Para Pía Garavaglia, economista, investigadora y una de las autoras del informe Fairwork Argentina, la reforma "legítima o valida la forma que tienen las plataformas de operar"

Explica que el acceso a la seguridad social es limitado para quienes facturan por monotributo y que esto no garantiza contar con obra social ni seguro médico. En cuanto a la estabilidad de ingresos, señala que "es un acuerdo completamente unilateral. Las tarifas las aumentan las propias plataformas, no se basan en ninguna paritaria, en ningún acuerdo, ni tampoco negocian con otra organización". La experta agrega que la posibilidad de que las plataformas suspendan o bloqueen a los trabajadores de forma repentina y sin una justificación clara es otro de los aspectos que, según señala, no se modificaría con la reforma.

La ley propuesta también omite regular la gestión algorítmica de estas plataformas, un elemento central en la experiencia diaria de los trabajadores. Garavaglia detalla que "todas las plataformas tienen un sistema de gestión basado en un algoritmo. En las de reparto, por ejemplo, el algoritmo se ocupa de concentrar repartidores en cierta zona o franja horaria según la oferta y la demanda, y establece rankings que dependen de la puntualidad, la cantidad de pedidos aceptados o rechazados". Esto implica que si los trabajadores superan un límite de rechazos, bajan en el ranking, lo que repercute en la asignación de pedidos y en los pagos adicionales. 

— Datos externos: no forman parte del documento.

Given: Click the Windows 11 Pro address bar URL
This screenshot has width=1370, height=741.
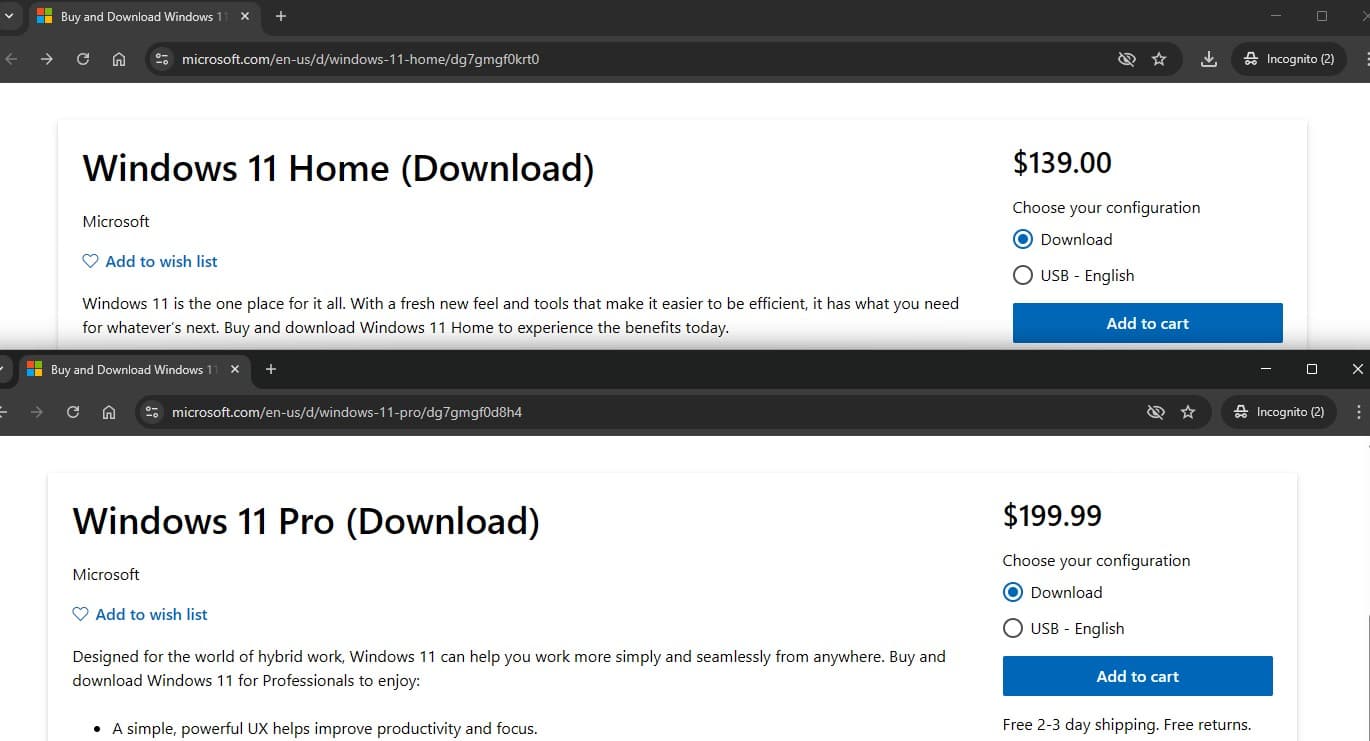Looking at the screenshot, I should (x=347, y=412).
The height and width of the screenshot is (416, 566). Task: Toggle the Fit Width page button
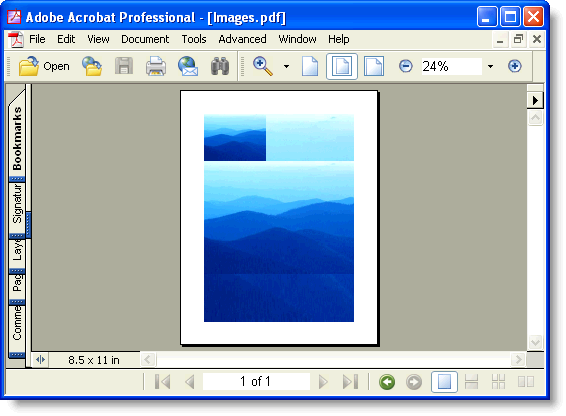[x=374, y=66]
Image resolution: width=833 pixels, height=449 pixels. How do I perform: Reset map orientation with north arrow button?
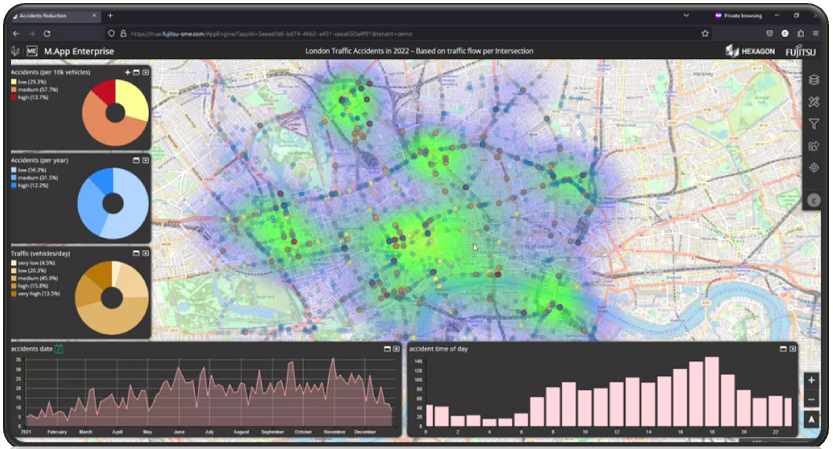811,419
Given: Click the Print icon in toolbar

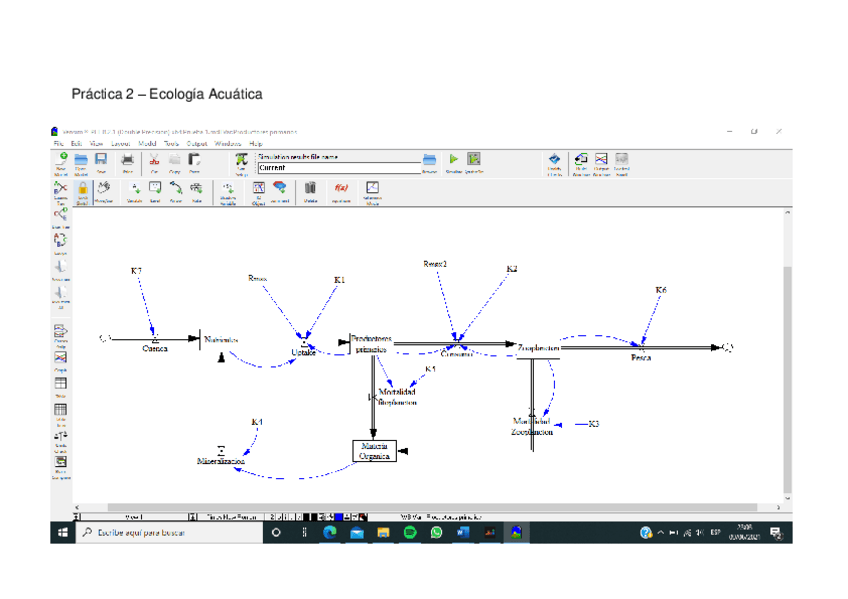Looking at the screenshot, I should coord(127,161).
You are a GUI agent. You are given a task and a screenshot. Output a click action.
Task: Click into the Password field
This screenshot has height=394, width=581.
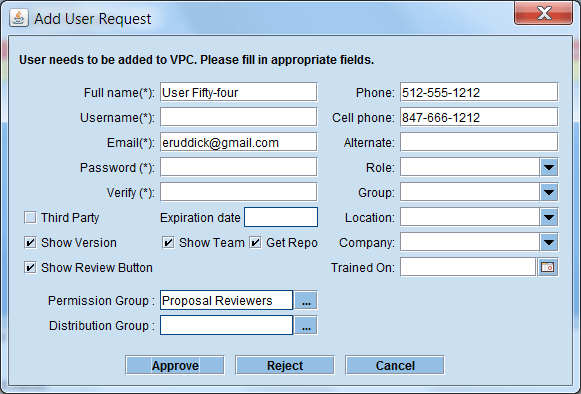(x=239, y=167)
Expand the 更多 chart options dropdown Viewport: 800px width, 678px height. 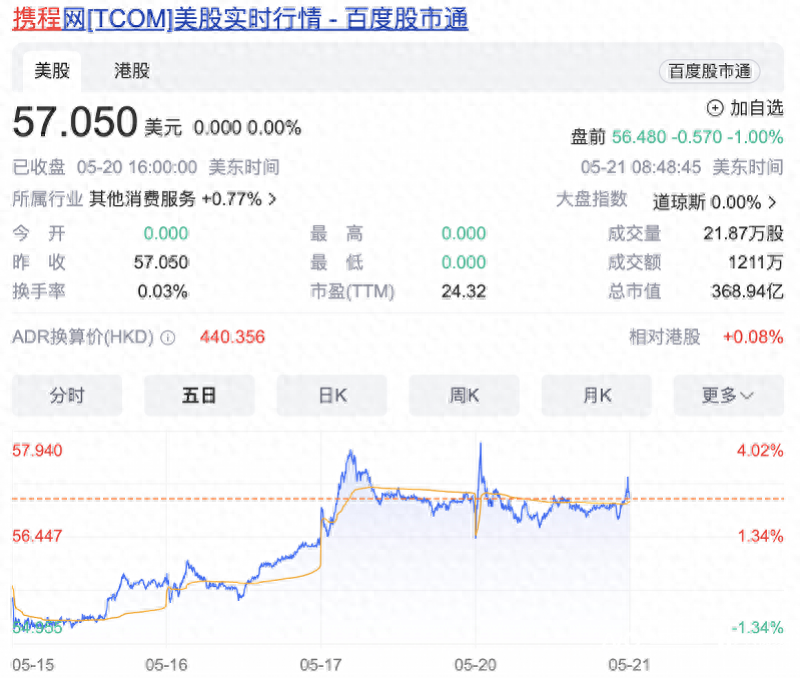click(x=728, y=395)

Ottaviano coincide en que la regulación actual "no aborda el problema de la gestión algorítmica ni la cuestión de la transparencia, mucho menos establece obligaciones concretas para las empresas. Tampoco contempla la posibilidad de que los trabajadores de plataformas elijan horarios sin ser sancionados por ello".

Otro punto crítico es la forma en que esta modalidad laboral impacta en la autonomía real del trabajador. Garavaglia señala que "si la ley sostiene que es un trabajo puramente flexible y que se puede trabajar en más de una plataforma, queda incompleta, porque en la práctica eso no suele darse de ese modo. Y aun si se diera, correspondería asignar derechos fundamentales sin importar la cantidad de tiempo que uno dedique". Para Ottaviano, la reforma "convalida la situación de informalidad y desprotección laboral, sin reconocer como derechos la elegibilidad de horarios, la soberanía sobre el tiempo de trabajo o la posibilidad de rechazar pedidos o tareas sin sufrir sanciones".

Más allá de repartidores y conductores, este modelo tiene implicancias que trascienden el sector de plataformas

Garavaglia advierte que "hoy se considera que el trabajo en plataformas es algo bastante limitado dentro del mercado laboral. Sin embargo, constituye un hecho estilizado, un ejemplo de cómo están cambiando las modalidades de trabajo, y eso tiene la capacidad de aplicarse en muchísimos sectores de la economía". Plataformas de educación online, de apuestas, de entrenadores de inteligencia artificial o de procesamiento de datos ya replican dinámicas similares a las de Uber o Rappi. Los trabajadores deben invertir tiempo y recursos para capacitarse y armar sus perfiles, sin garantía de que recibirán pagos, y siempre sujetos a decisiones algorítmicas que no admiten negociación ni instancia de apelación.

Esta tendencia incluso se traslada a oficinas y empleos profesionales, donde los mecanismos de vigilancia guiados por algoritmos comienzan a reemplazar la retroalimentación directa entre jefe y empleado. Garavaglia explica que el algoritmo "traza un flujo de trabajo que el empleado debe seguir, pero ante dificultades, malentendidos o imprevistos, no tiene la capacidad de ajustar ni negociar como lo haría un supervisor humano. Esto automatiza procesos de decisión que antes requerían intervención humana, dejando al trabajador más desprotegido".

El informe Fairwork y los expertos coinciden: estas dinámicas generan jornadas irregulares, ingresos variables y una transferencia de riesgos hacia los trabajadores. Ottaviano subraya que la perspectiva de la reforma "va en sentido contrario a los debates que se están dando en la Organización Internacional del Trabajo (OIT), donde podría aprobarse un convenio específico sobre trabajo en plataformas en la próxima Conferencia Internacional".